CXCL13-CXCR5 Signaling in CD8⁺ T Cell Recruitment and Lymphoid Immune Organization in Clear Cell Renal Cell Carcinoma

Clear cell renal cell carcinoma (ccRCC) exhibits heterogeneity in immune infiltration and clinical outcomes, but the mechanisms governing recruitment and organization of tumor-reactive CD8⁺ T cells remain incompletely defined. We investigated the role of the CXCL13–CXCR5 axis in shaping CD8⁺ T cell recruitment, differentiation, and immune organization in high-risk, non-metastatic ccRCC. Human tumor, plasma, and matched adjacent kidney specimens were analyzed using ELISA, quantitative PCR, migration assays, multiplex immunofluorescence, single-cell RNA sequencing, spatial transcriptomics, and a syngeneic mouse model. CXCL13 was among the most upregulated chemokines in ccRCC relative to matched normal kidney and was embedded within a CD8⁺ T cell-associated inflammatory transcriptional program. In transwell and microphysiological system (MPS) assays, CXCL13 promoted CD8⁺ T cell migration, enriched CXCR5⁺ cells among migrating CD8⁺ T cells and showed reduced migration after CXCL13 or CXCR5 blockade. Single-cell analyses identified CXCR5 expression within stem-like CD8⁺ T cell states associated with TCF7 and IL7R , whereas CXCL13 associated with later cytotoxic/exhausted states along a continuous differentiation landscape. Spatial transcriptomics demonstrated that stem-like CD8⁺ T cells localized within structured lymphoid aggregates enriched for B cells, coordinated CXCL13/CXCR5 expression, and signaling programs. In vivo , tumor-derived CXCL13 suppressed tumor growth, increased intratumoral CD8⁺ T cell infiltration, and enriched CXCR5⁺TCF1⁺CD8⁺ stem-like T cells.
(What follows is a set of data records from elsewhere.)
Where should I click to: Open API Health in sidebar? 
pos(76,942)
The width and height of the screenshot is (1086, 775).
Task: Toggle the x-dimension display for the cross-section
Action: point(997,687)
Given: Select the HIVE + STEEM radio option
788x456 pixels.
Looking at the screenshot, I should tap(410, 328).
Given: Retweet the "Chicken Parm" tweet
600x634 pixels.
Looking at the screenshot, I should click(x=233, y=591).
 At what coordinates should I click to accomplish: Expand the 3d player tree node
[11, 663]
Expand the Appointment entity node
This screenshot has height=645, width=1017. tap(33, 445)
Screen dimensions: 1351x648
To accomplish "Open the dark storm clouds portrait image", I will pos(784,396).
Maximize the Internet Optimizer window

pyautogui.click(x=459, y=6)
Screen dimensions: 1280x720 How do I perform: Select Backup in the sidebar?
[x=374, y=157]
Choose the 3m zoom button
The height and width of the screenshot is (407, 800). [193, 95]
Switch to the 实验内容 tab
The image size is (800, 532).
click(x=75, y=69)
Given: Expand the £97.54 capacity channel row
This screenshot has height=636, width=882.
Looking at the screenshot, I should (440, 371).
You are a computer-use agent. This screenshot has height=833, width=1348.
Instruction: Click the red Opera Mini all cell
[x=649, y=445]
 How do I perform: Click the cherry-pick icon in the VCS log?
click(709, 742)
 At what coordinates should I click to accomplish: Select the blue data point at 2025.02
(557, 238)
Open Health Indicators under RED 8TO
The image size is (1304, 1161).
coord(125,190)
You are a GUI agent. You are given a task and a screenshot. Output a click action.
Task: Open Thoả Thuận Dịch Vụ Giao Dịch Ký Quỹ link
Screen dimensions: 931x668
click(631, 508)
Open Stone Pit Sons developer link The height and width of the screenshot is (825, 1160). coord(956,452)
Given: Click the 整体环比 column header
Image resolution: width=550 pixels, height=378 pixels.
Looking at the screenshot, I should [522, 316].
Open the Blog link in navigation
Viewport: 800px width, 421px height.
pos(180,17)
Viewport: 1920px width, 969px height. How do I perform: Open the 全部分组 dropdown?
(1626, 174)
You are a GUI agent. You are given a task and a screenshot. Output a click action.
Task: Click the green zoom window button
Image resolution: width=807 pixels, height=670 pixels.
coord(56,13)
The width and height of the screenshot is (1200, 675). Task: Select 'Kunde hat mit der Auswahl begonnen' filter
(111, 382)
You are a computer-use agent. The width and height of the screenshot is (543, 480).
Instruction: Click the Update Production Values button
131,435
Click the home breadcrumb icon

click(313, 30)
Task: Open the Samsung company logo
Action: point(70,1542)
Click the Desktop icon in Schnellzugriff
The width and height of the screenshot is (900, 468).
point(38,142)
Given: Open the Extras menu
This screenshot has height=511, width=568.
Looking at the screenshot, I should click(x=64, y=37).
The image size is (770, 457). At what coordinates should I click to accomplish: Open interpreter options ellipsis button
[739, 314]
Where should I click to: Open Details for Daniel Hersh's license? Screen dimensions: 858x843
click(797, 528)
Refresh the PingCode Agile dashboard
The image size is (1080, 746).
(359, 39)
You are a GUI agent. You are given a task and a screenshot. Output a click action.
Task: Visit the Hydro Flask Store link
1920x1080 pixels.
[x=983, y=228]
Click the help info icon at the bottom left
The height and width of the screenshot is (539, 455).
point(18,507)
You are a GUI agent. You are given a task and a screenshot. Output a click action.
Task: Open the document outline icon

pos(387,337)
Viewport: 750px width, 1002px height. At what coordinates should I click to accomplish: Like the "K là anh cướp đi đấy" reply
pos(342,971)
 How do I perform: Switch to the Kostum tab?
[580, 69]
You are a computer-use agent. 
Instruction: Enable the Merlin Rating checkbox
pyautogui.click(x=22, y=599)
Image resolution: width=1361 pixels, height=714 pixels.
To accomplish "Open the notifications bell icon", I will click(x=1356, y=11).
In human tumors, higher CXCL13 expression correlated with increased CXCR5⁺CD8⁺ T cell infiltration and improved recurrence-free survival. These findings identify CXCL13 as a regulator of immune recruitment and niche organization and support the CXCL13–CXCR5 axis as a biomarker and possible therapeutic target in ccRCC.